Monday, August 5, 2013

The Good, the Bad and the Ugly (1966)

Director: Sergio Leone                                 Writers: Luciano Vincenzoni & Sergio Leone
Film Score: Ennio Morricone                        Cinematography: Tonino Delli Colli
Starring: Clint Eastwood, Lee Van Cleef, Eli Wallach and Rada Rassimov

This is the third of Sergio Leone’s spaghetti westerns starring Clint Eastwood. The Good, the Bad and the Ugly is the iconic civil war story of bandit Eli Wallach, mercenary Lee Van Cleef, and bounty hunter Clint Eastwood. The most interesting thing about the story is how little difference there is between the three characters. Their personalities are definitely different. Wallach is wild and unpredictable, Van Cleef is very tightly wound, and Eastwood is emotionless. But Leone’s point is ultimately the lack of distinction in the west and how the attempt to make those distinctions can lead to unfortunate results for those who attempt to find some order in a place where the man with the gun makes the rules. The demonstration of this concept is writ large, however, emphasized by the backdrop of the Civil War and the futility and carnage that resulted.

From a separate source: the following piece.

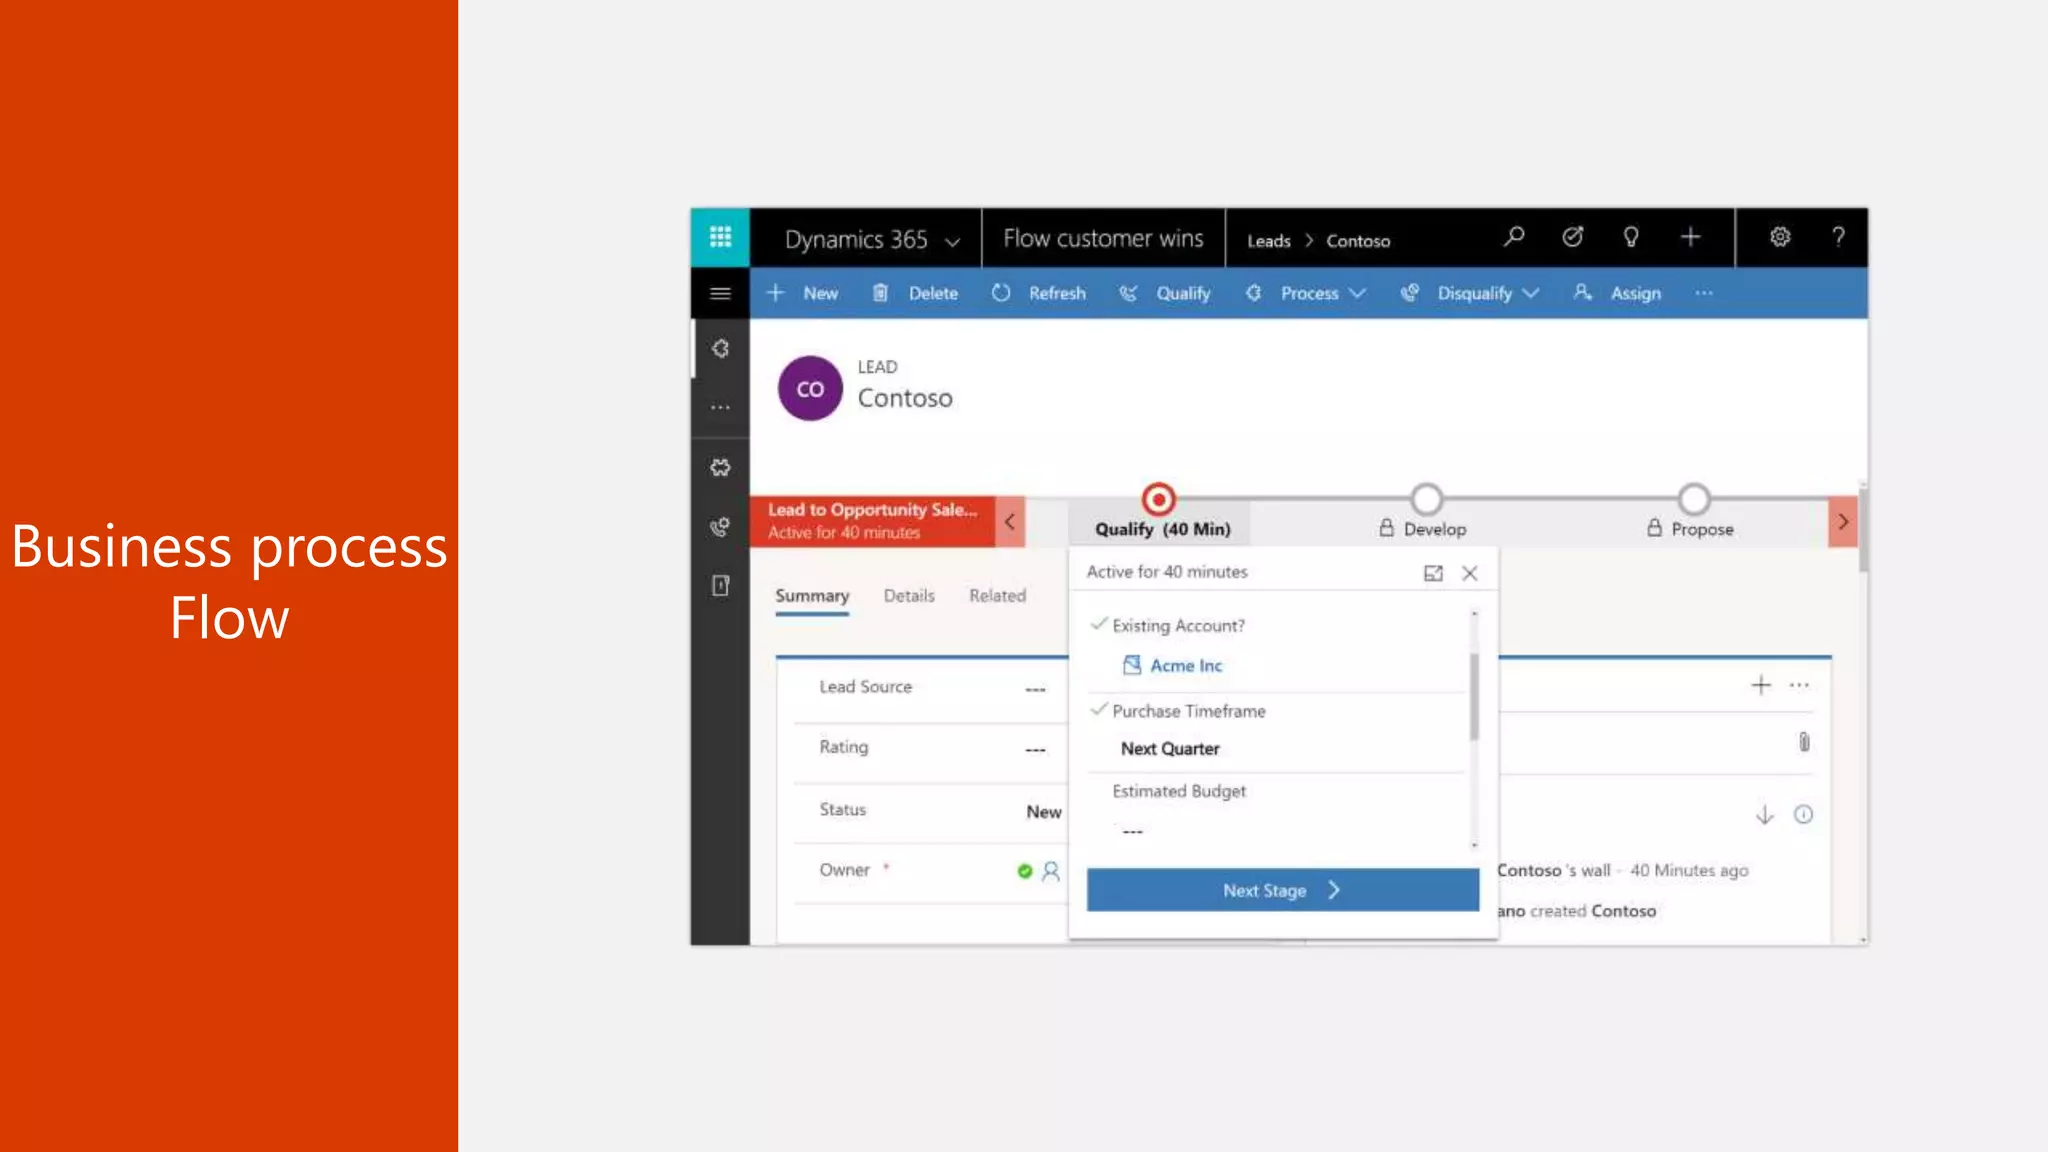Select the active Qualify stage marker

coord(1158,499)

Wallach is a professional criminal, but more of a crazy, wild man who refuses to conform to society’s laws. Eastwood captures him in the desert, killing three men and turning Wallach in to the law to be hanged. But before the sentence can be carried out, suddenly Eastwood shoots him down and they both escape. After splitting the reward money the two do the same thing again in a different town. Meanwhile, Lee Van Cleef is searching for a man who has stolen a money box with two hundred thousand dollars in it from a robbery. He accepts payment from men who want him to find it, kills the men, then continues on his search. After Eastwood has had enough of Wallach, he turns him loose in the desert but Wallach makes it out alive and seeks revenge on Eastwood. It’s not until Wallach and Eastwood discover where the money is that all three men converge in the climax of the picture.

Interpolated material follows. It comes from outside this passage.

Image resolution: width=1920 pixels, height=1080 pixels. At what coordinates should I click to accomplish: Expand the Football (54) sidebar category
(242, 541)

Leone’s westerns have absolutely nothing to do with genre conventions. They are stripped down character studies. Wallach is the evil man with nine lives, if not more. It seems as if he can never be killed, and always manages to escape. Van Cleef is just as amoral, but far more practical, calculating, making long range plans and being patient until the information he needs comes to him. As always, Eastwood’s character inhabits a sort of ethical no-man’s land. He kills the three other bounty hunters without a thought, and yet when he’s assisting in Wallach’s escapes he only shoots the hats off the townspeople. The three of them are ostensibly working together to get the money, but there seems to be little pretense about that and, much like The Treasure of the Sierra Madre, we know that none of them will he happy sharing.

While Ennio Morricone’s music for Leone’s previous westerns was distinctive, his score for this film has passed into cultural memory it has become so recognizable. Leone himself takes his time with the story, as the restored version clocks in at three hours long. While the film is the last of the three he would make with Eastwood, it occupies the earliest place chronologically, and we see toward the end when Eastwood puts his coat over a dying soldier that he picks up the poncho that will be his trademark in the other two films. Some people have a difficult time with this because Lee Van Cleef was in For A Few Dollars More. But he was a completely different character in that film, and in fact was a last minute substitute for Charles Bronson. Is it the greatest western ever, as many claim? Not really, but it is a very well-made film. It has a bigger budget than the previous two, and has a more sprawling scope. The Good, the Bad and the Ugly is without a doubt a milestone in cinema and has not only stood the test of time, but grows in distinction with every passing generation. And that’s what classics do.